Why do people with the APOE4 variant of APOE have a much greater risk of Alzheimer's disease? Past work has focused on its role in accelerating amyloid-β accumulation by disrupting recycling mechanisms in some way. Evidence is provided here for the relevant mechanisms to trace back to the acidity of the environment within parts of the cellular recycling system which APOE operates. APOE4 is more prone to dysfunction in that environment than is the case for other APOE variants. Manipulating the regulators of acidicity may thus enable Alzheimer's disease to be slowed down at its very earliest stage - though the size of that effect in patients is a question mark. It seems plausible that it will have little effect on people with variants other than APOE4, for example.

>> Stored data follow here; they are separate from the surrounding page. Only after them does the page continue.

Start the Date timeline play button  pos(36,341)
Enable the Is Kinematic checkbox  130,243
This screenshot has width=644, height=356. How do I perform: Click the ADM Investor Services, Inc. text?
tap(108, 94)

ApoE is a lipid and cholesterol carrying protein that is primarily produced by the liver and is responsible for plasma lipid homeostasis. It occurs in three major isoforms in humans known as ApoE2, ApoE3 and ApoE4, with ApoE3 being the most frequent allele (~77% homozygosity) followed by ApoE4 (~15-20% allele frequency) which is present in more than 50% of late onset Alzheimer's disease patients. The effect of ApoE4 on amyloid-β (Aβ) accumulation through impaired Aβ turnover, increased aggregation, and thus plaque formation is allele dosage-dependent and this can partly explain its effect on the earlier age of disease onset. However, ApoE4 can independently impair synapse function and Ca2+ homeostasis by disrupting the endocytic transport and recycling of synaptic ApoE receptors and the excitatory AMPA and NMDA type glutamate receptors that are regulated by those ApoE receptors and that are consequently trapped with them in the same vesicles.
The molecular basis by which ApoE4 causes the disruption of normal endosomal vesicle transport and recycling is most likely the result of its propensity to unfold and assume a 'molten-globule' conformation upon entering an acidic environment. ApoE4 differs from ApoE3 by a single amino acid, which alters its isoelectric point to coincide with the pH of ~6.5 that is present in the early endosome. We hypothesized that this isoelectric charge neutralization would make ApoE4 prone to aggregation, which could be the molecular basis for the ApoE4-induced and gene dosage-dependent recycling defect.
pH in the early endosome is maintained by the opposing functions of the proton pump, which decreases vesicular pH, and the Na+/H+ exchanger NHE6, which increases it. Here, we have investigated the role of NHE6 inhibition as a means of lowering endosomal pH, away from the isoelectric point of ApoE4. We found that this simple pharmacological intervention releases the endosomal ApoE4 block, restores the normal trafficking of ApoE receptors and glutamate receptors in neurons and corrects the functional defects in vitro and in vivo. Together these findings suggest that drugs that make vesicles in neurons more acidic may have the potential to help prevent individuals that carry the ApoE4 protein from developing Alzheimer's disease. Current drugs that target NHE6 also affect other molecules, which can often lead to side effects. A next step will be to develop tailor-made, small molecule drugs that can enter the brain efficiently and selectively block NHE6.